DOCUMENT EXCERPT:
============================================================
Research Exchange: Leveraging Machine-learning and Crowdsourcing to Process Text Messages in the world’s Less-resourced Language

Leveraging Machine-learning and Crowdsourcing to Process Text Messages in the world’s Less-resourced Languages

Seminar: Research Exchange | October 20 | 12-1 p.m. | Sutardja Dai Hall, Banatao Auditorium, 3rd floor

Robert Munro, Graduate Fellow in Linguistics, Stanford University

CITRIS (Ctr for Info Technology Research in the Interest of Society)

Live broadcast at mms://media.citris.berkeley.edu/webcast; Questions can be sent via Yahoo IM to username: citrisevents. The schedule for the fall Research Exchange is at http://www.citris-uc.org/events/RE-fall2010.

Abstract:
Text-messaging has quickly become the dominant form of remote communication in much of the world, surpassing email, phone calls and even grid electricity. This has social development and crisis response organizations to leverage mobile technologies to support health, banking, access to market information, literacy and emergency response. The need to process this information, either manually or automatically, is growing, as are the number of languages that people are texting in. Right now, you could find speakers of about 5000 languages at the other end of your phone, but for the majority of these languages the world’s entire electronic resources will consist of only a handful of academic papers. In this presentation I will talk about two recent projects that necessitated processing large volumes of communications in less-resourced languages, utilizing crowdsourcing and machine-learning technologies.
============================================================
INFORMATION SHOWN:

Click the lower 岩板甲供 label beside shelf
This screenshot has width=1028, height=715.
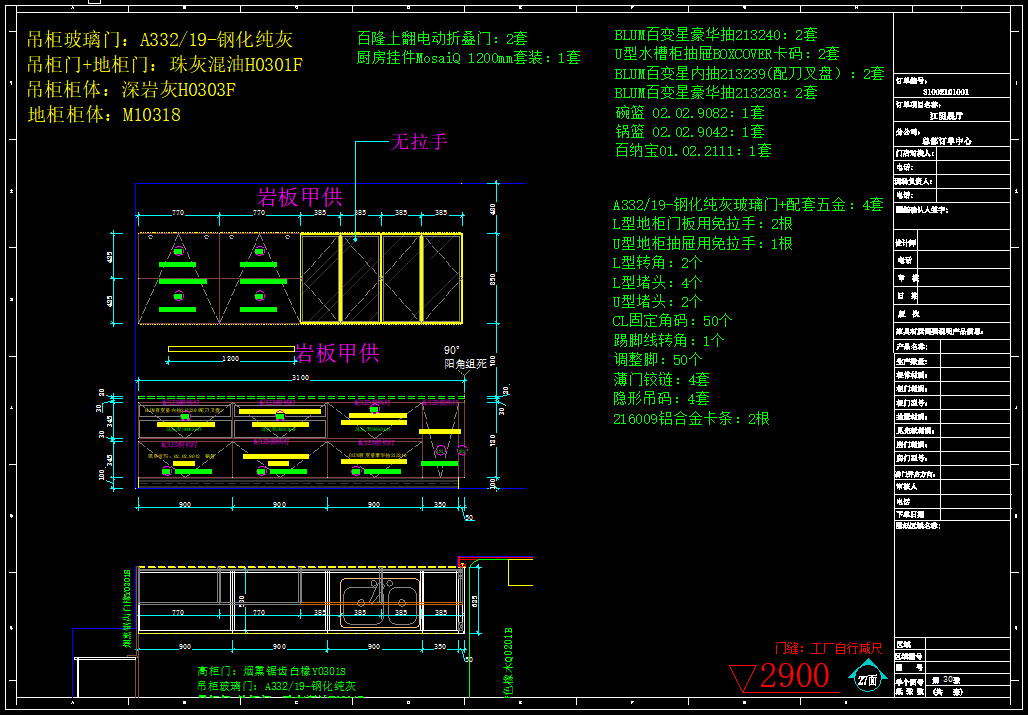click(x=337, y=353)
============================================================
WORK TO BE COMPLETED: Return the seminar announcement's wording verbatim, between "Seminar: Research Exchange" and "is at http://www.citris-uc.org/events/RE-fall2010.", inclusive.

SOLUTION BELOW:
Seminar: Research Exchange | October 20 | 12-1 p.m. | Sutardja Dai Hall, Banatao Auditorium, 3rd floor

Robert Munro, Graduate Fellow in Linguistics, Stanford University

CITRIS (Ctr for Info Technology Research in the Interest of Society)

Live broadcast at mms://media.citris.berkeley.edu/webcast; Questions can be sent via Yahoo IM to username: citrisevents. The schedule for the fall Research Exchange is at http://www.citris-uc.org/events/RE-fall2010.